(Records from a data source)
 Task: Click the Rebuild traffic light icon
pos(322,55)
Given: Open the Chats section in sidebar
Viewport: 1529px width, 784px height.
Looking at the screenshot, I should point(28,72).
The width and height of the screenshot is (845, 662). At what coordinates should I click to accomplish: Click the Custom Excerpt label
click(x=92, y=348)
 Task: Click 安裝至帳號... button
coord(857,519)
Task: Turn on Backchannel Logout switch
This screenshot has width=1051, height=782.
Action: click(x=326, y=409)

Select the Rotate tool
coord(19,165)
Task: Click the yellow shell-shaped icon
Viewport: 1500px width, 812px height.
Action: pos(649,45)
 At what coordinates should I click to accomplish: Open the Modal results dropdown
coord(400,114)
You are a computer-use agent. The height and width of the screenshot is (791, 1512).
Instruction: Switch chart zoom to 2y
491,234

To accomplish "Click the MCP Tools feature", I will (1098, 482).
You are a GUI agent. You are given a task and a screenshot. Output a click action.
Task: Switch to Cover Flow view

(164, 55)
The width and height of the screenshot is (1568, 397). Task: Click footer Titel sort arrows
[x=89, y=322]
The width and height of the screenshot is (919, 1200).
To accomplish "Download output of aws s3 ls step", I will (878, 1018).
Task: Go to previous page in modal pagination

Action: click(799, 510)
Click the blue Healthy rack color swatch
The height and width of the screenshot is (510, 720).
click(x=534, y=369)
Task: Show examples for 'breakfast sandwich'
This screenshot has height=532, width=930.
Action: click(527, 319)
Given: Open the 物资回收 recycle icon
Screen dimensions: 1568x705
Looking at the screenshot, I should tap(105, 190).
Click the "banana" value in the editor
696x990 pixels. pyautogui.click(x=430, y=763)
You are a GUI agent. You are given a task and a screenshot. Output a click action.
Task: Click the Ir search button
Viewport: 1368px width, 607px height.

[Brief]: Write out the rows from the line containing "The width and height of the screenshot is (845, 662)." through the line containing "coord(19,165)", both included, with no changes to any character.

[Answer to this task]:
The width and height of the screenshot is (845, 662). At what coordinates should I click to accomplish: Click the Custom Excerpt label
click(x=92, y=348)
 Task: Click 安裝至帳號... button
coord(857,519)
Task: Turn on Backchannel Logout switch
This screenshot has width=1051, height=782.
Action: click(x=326, y=409)

Select the Rotate tool
coord(19,165)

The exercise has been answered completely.